- DATA SHOWN:
━━━━━━

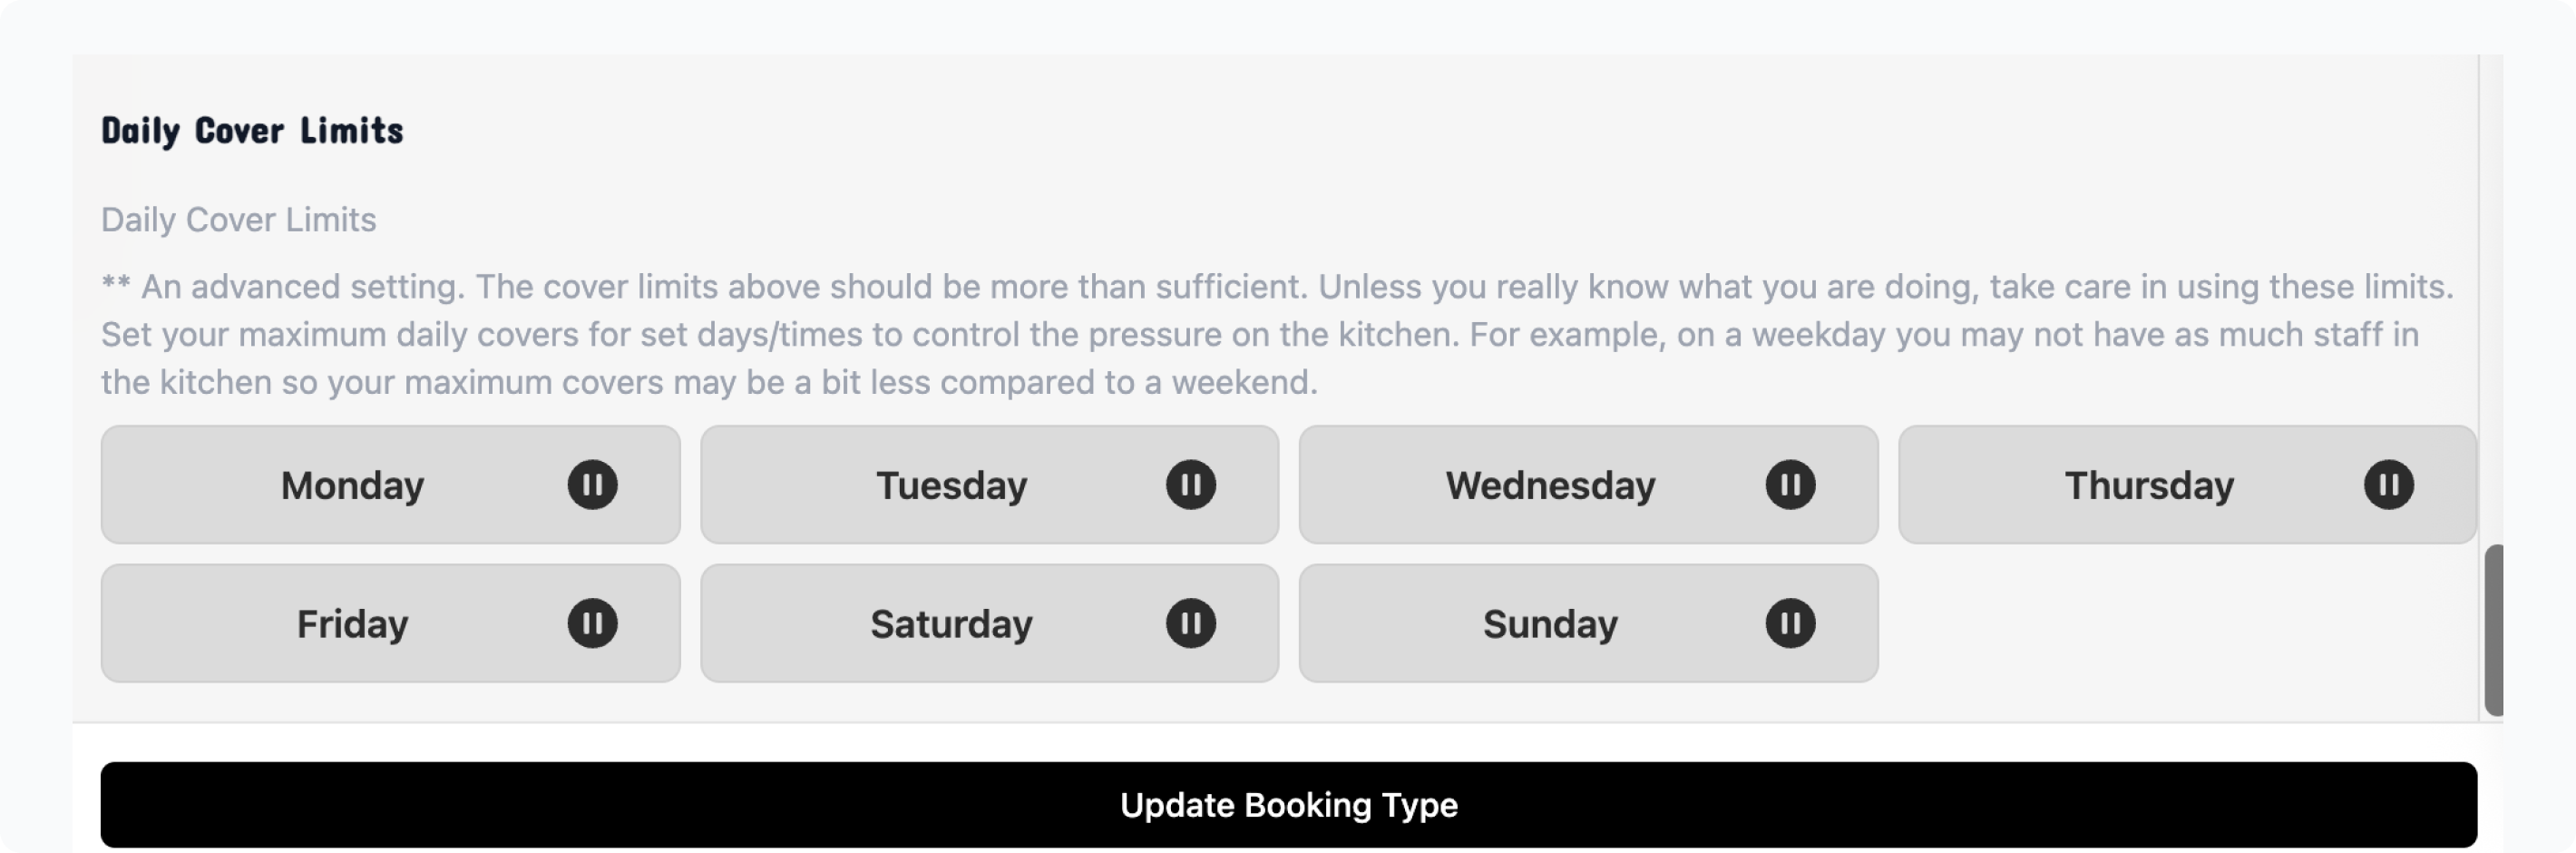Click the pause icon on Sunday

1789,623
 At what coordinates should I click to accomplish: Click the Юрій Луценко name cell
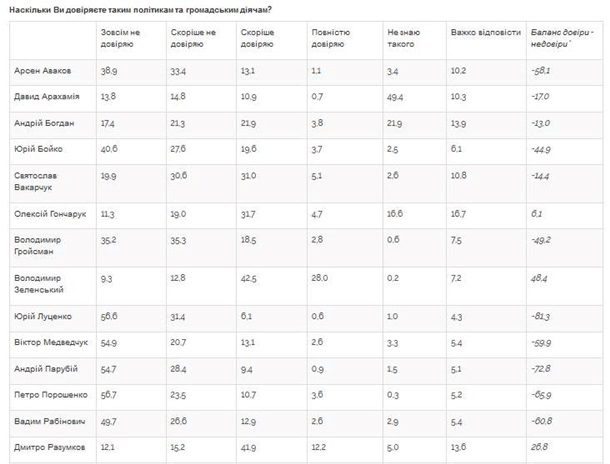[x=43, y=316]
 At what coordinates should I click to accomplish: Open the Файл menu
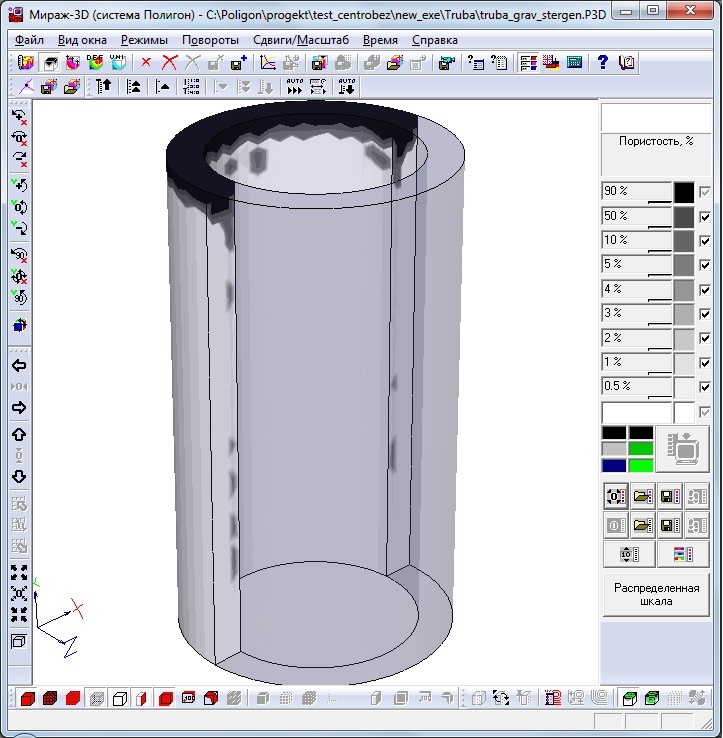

━━━━━━

- THE PROBLEM:
Reproduce every one of the rows above word for word, leaving out the pictures.

- WORKED ANSWER:
Click the pause icon on Sunday

1789,623
 At what coordinates should I click to accomplish: Click the Юрій Луценко name cell
[x=43, y=316]
 At what coordinates should I click to accomplish: Open the Файл menu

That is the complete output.